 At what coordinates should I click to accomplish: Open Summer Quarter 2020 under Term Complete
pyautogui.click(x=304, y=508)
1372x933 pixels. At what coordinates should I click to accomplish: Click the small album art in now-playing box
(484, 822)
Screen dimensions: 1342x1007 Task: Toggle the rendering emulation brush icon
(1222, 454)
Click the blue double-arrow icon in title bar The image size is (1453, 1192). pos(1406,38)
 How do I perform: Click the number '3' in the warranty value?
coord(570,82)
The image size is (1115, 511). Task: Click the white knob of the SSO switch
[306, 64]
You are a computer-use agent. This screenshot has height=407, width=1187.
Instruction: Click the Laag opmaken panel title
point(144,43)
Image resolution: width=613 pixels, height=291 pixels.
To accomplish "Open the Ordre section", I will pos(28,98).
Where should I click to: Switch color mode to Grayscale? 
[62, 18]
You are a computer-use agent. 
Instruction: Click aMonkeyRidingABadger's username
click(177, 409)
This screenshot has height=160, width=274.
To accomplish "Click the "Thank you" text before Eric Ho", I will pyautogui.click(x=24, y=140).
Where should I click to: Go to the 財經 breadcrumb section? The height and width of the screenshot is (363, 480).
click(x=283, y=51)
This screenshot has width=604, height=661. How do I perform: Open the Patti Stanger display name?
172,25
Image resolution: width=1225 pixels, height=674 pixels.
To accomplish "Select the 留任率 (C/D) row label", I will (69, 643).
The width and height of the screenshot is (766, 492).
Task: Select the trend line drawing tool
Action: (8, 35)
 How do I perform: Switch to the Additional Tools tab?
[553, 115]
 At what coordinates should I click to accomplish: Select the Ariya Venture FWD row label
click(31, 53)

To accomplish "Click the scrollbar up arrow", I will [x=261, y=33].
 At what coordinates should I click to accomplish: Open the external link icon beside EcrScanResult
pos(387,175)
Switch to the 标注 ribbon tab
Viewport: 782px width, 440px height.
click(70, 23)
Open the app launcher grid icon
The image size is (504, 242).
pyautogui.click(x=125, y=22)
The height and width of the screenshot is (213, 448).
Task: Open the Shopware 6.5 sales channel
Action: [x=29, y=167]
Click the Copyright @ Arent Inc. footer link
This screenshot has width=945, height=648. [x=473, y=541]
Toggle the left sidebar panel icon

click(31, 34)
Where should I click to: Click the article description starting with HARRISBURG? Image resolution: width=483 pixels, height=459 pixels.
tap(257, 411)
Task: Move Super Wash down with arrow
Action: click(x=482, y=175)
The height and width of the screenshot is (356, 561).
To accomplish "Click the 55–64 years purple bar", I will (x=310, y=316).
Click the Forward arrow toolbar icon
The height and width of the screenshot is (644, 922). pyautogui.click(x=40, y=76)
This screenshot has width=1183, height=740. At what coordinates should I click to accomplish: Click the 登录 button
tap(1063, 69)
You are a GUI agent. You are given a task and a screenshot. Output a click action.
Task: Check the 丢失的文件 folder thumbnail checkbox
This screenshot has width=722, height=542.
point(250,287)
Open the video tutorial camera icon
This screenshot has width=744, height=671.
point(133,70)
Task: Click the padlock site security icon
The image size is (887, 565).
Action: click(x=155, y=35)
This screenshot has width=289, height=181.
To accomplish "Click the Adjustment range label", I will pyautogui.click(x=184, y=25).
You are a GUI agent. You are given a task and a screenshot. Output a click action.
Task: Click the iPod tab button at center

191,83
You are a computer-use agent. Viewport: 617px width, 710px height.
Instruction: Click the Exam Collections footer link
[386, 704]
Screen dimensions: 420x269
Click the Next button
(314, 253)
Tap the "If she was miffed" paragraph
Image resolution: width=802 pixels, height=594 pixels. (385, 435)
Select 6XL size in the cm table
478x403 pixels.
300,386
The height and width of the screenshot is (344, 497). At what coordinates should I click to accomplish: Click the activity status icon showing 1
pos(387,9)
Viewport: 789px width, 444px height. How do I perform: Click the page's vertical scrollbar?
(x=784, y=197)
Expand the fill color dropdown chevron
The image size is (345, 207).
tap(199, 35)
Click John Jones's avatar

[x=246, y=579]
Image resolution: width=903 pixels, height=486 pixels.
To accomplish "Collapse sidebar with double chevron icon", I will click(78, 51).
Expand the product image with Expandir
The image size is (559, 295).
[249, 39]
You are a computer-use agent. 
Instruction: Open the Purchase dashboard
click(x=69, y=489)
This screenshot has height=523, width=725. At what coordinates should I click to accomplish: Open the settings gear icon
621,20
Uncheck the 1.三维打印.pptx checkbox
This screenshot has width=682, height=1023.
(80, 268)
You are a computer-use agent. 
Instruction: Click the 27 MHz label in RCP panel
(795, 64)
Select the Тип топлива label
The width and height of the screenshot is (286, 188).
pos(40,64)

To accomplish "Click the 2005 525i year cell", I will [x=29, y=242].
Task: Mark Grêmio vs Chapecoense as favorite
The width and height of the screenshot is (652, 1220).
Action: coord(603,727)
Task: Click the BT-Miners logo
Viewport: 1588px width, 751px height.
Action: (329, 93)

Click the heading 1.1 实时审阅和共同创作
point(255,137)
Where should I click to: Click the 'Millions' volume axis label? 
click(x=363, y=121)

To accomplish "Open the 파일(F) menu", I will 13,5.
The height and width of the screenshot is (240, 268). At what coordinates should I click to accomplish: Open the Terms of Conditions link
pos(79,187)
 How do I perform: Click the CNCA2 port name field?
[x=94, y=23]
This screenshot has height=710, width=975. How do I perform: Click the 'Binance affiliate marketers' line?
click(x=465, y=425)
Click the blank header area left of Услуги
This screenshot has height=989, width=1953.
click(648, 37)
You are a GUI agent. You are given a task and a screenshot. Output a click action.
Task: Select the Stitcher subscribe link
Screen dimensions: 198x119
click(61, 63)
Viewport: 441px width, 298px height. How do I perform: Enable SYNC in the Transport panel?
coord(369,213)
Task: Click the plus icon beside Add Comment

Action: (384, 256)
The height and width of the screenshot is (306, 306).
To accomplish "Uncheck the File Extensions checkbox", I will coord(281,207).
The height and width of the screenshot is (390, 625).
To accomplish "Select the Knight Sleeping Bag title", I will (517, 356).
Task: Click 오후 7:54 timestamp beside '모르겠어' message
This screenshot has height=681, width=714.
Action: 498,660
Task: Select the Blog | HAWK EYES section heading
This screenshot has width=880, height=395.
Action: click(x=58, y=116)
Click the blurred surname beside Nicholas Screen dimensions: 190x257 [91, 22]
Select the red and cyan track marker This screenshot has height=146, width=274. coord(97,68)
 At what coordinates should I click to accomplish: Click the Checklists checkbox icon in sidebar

Problem:
Transcribe all of the material without omitting a line.

Output below:
 At what coordinates should I click to accomplish: Open Summer Quarter 2020 under Term Complete
pyautogui.click(x=304, y=508)
1372x933 pixels. At what coordinates should I click to accomplish: Click the small album art in now-playing box
(484, 822)
Screen dimensions: 1342x1007 Task: Toggle the rendering emulation brush icon
(1222, 454)
Click the blue double-arrow icon in title bar The image size is (1453, 1192). pos(1406,38)
 How do I perform: Click the number '3' in the warranty value?
coord(570,82)
The image size is (1115, 511). Task: Click the white knob of the SSO switch
[306, 64]
You are a computer-use agent. This screenshot has height=407, width=1187.
Instruction: Click the Laag opmaken panel title
point(144,43)
Image resolution: width=613 pixels, height=291 pixels.
To accomplish "Open the Ordre section", I will pos(28,98).
Where should I click to: Switch color mode to Grayscale? 
[62, 18]
You are a computer-use agent. 
Instruction: Click aMonkeyRidingABadger's username
click(177, 409)
This screenshot has height=160, width=274.
To accomplish "Click the "Thank you" text before Eric Ho", I will pyautogui.click(x=24, y=140).
Where should I click to: Go to the 財經 breadcrumb section? The height and width of the screenshot is (363, 480).
click(x=283, y=51)
This screenshot has width=604, height=661. How do I perform: Open the Patti Stanger display name?
172,25
Image resolution: width=1225 pixels, height=674 pixels.
To accomplish "Select the 留任率 (C/D) row label", I will (69, 643).
The width and height of the screenshot is (766, 492).
Task: Select the trend line drawing tool
Action: (8, 35)
 How do I perform: Switch to the Additional Tools tab?
[553, 115]
 At what coordinates should I click to accomplish: Select the Ariya Venture FWD row label
click(31, 53)

To accomplish "Click the scrollbar up arrow", I will [x=261, y=33].
 At what coordinates should I click to accomplish: Open the external link icon beside EcrScanResult
pos(387,175)
Switch to the 标注 ribbon tab
Viewport: 782px width, 440px height.
click(70, 23)
Open the app launcher grid icon
The image size is (504, 242).
pyautogui.click(x=125, y=22)
The height and width of the screenshot is (213, 448).
Task: Open the Shopware 6.5 sales channel
Action: [x=29, y=167]
Click the Copyright @ Arent Inc. footer link
This screenshot has width=945, height=648. [x=473, y=541]
Toggle the left sidebar panel icon

click(31, 34)
Where should I click to: Click the article description starting with HARRISBURG? Image resolution: width=483 pixels, height=459 pixels.
tap(257, 411)
Task: Move Super Wash down with arrow
Action: click(x=482, y=175)
The height and width of the screenshot is (356, 561).
To accomplish "Click the 55–64 years purple bar", I will (x=310, y=316).
Click the Forward arrow toolbar icon
The height and width of the screenshot is (644, 922). pyautogui.click(x=40, y=76)
This screenshot has width=1183, height=740. At what coordinates should I click to accomplish: Click the 登录 button
tap(1063, 69)
You are a GUI agent. You are given a task and a screenshot. Output a click action.
Task: Check the 丢失的文件 folder thumbnail checkbox
This screenshot has width=722, height=542.
point(250,287)
Open the video tutorial camera icon
This screenshot has width=744, height=671.
point(133,70)
Task: Click the padlock site security icon
The image size is (887, 565).
Action: click(x=155, y=35)
This screenshot has width=289, height=181.
To accomplish "Click the Adjustment range label", I will pyautogui.click(x=184, y=25).
You are a GUI agent. You are given a task and a screenshot. Output a click action.
Task: Click the iPod tab button at center

191,83
You are a computer-use agent. Viewport: 617px width, 710px height.
Instruction: Click the Exam Collections footer link
[386, 704]
Screen dimensions: 420x269
Click the Next button
(314, 253)
Tap the "If she was miffed" paragraph
Image resolution: width=802 pixels, height=594 pixels. (385, 435)
Select 6XL size in the cm table
478x403 pixels.
300,386
The height and width of the screenshot is (344, 497). At what coordinates should I click to accomplish: Click the activity status icon showing 1
pos(387,9)
Viewport: 789px width, 444px height. How do I perform: Click the page's vertical scrollbar?
(x=784, y=197)
Expand the fill color dropdown chevron
The image size is (345, 207).
tap(199, 35)
Click John Jones's avatar

[x=246, y=579]
Image resolution: width=903 pixels, height=486 pixels.
To accomplish "Collapse sidebar with double chevron icon", I will click(78, 51).
Expand the product image with Expandir
The image size is (559, 295).
[249, 39]
You are a computer-use agent. 
Instruction: Open the Purchase dashboard
click(x=69, y=489)
This screenshot has height=523, width=725. At what coordinates should I click to accomplish: Open the settings gear icon
621,20
Uncheck the 1.三维打印.pptx checkbox
This screenshot has width=682, height=1023.
(80, 268)
You are a computer-use agent. 
Instruction: Click the 27 MHz label in RCP panel
(795, 64)
Select the Тип топлива label
The width and height of the screenshot is (286, 188).
pos(40,64)

To accomplish "Click the 2005 525i year cell", I will [x=29, y=242].
Task: Mark Grêmio vs Chapecoense as favorite
The width and height of the screenshot is (652, 1220).
Action: coord(603,727)
Task: Click the BT-Miners logo
Viewport: 1588px width, 751px height.
Action: (329, 93)

Click the heading 1.1 实时审阅和共同创作
point(255,137)
Where should I click to: Click the 'Millions' volume axis label? 
click(x=363, y=121)

To accomplish "Open the 파일(F) menu", I will 13,5.
The height and width of the screenshot is (240, 268). At what coordinates should I click to accomplish: Open the Terms of Conditions link
pos(79,187)
 How do I perform: Click the CNCA2 port name field?
[x=94, y=23]
This screenshot has height=710, width=975. How do I perform: Click the 'Binance affiliate marketers' line?
click(x=465, y=425)
Click the blank header area left of Услуги
This screenshot has height=989, width=1953.
click(648, 37)
You are a GUI agent. You are given a task and a screenshot. Output a click action.
Task: Select the Stitcher subscribe link
Screen dimensions: 198x119
click(61, 63)
Viewport: 441px width, 298px height. How do I perform: Enable SYNC in the Transport panel?
coord(369,213)
Task: Click the plus icon beside Add Comment

Action: (384, 256)
The height and width of the screenshot is (306, 306).
To accomplish "Uncheck the File Extensions checkbox", I will coord(281,207).
The height and width of the screenshot is (390, 625).
To accomplish "Select the Knight Sleeping Bag title", I will (517, 356).
Task: Click 오후 7:54 timestamp beside '모르겠어' message
This screenshot has height=681, width=714.
Action: 498,660
Task: Select the Blog | HAWK EYES section heading
This screenshot has width=880, height=395.
Action: click(x=58, y=116)
Click the blurred surname beside Nicholas Screen dimensions: 190x257 [91, 22]
Select the red and cyan track marker This screenshot has height=146, width=274. coord(97,68)
 At what coordinates should I click to accomplish: Click the Checklists checkbox icon in sidebar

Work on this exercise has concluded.